Document:
# # # # #

Pourtant, son employeur lui avait envoyé une lettre indiquant qu’il avait pris connaissance de l’arrêt de la cour d’appel d’Aix-en-Provence et l’informant de sa réintégration à son ancien poste de technicien maintenance de données. Mais depuis lors, Martin Serre est dispensé d’activité. Comprendre : RTE l’a réintégré et le rémunère par conséquent, mais ne semble pas avoir prévu de le faire travailler.

Comme l’indiquait ce courrier, signé par le directeur des ressources humaines de proximité de Marseille, RTE a enclenché la procédure de reclassement du technicien. Soit, lui trouver un poste conforme à l’avis du médecin inspecteur du travail, validé par l’ordonnance des prud’hommes de Marseille, le 27 mai 2019. Celle-ci recommandait “un poste administratif ou technique comportant une faible autonomie, avec un traitement séquentiel des opérations et des tâches d’une complexité modérée, avec un soutien constant”. Mais depuis, la procédure s’est révélée longue et aux yeux de Martin Serre :“révélatrice de la mauvaise volonté de RTE de me trouver un poste”, commente-t-il.

Un poste de secrétaire proposé…à Toulouse

Ce n’est en effet que le 13 mars dernier que RTE lui a proposé deux postes de secrétaire à Toulouse ou à Nancy soit quasiment dix mois après la décision de la cour d’appel. “C’est étrange car j’avais vu la médecine du travail en septembre dernier qui me disait qu’il y avait trois postes pour moi dont un de magasinier à Bouc-Bel-Air. Apparemment, elle a mis son véto sur le poste des Bouches-du-Rhône”, cingle le salarié. “RTE me propose des postes de secrétaire alors que j’ai un BTS en maintenance industrielle, c’est en dessous de ma qualification”, ajoute-t-il. Et si Martin Serre refuse les propositions, il risque que le processus de licenciement pour inaptitude redémarre. Véritable épée de Damoclès qui le contraint à choisir le poste à Toulouse.

Malgré cela, il a envoyé une lettre au vitriol à sa direction dans laquelle il dénonce une proposition déloyale :

“Elle m’oblige à déménager pour occuper un poste de position inférieure à celui que j’occupais précédemment. Je ne comprends pas pourquoi. Je n’ai pas été associé à une recherche plus adaptée, pour qu’on envisage des formations ou des aménagements de poste avec Cap emploi et France Travail. Je vous ai toujours informé de ma disponibilité pour reprendre au plus vite et effectuer un bilan de compétences si vous le souhaitiez. Je ne veux pas prendre le risque de perdre une nouvelle fois mon travail. Je n’ai donc pas d’autre choix que d’accepter le poste à Toulouse.

# # # # #

Consigne: Selon le texte sur le reclassement de Martin Serre, quel diplôme celui-ci dit-il posséder ? Veuillez vous appuyer uniquement sur le texte.

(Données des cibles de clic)

# # # # #

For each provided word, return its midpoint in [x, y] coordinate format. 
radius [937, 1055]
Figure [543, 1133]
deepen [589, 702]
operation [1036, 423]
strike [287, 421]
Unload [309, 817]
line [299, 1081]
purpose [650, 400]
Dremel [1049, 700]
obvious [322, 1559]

# # # # #

Réponse: Un BTS en maintenance industrielle.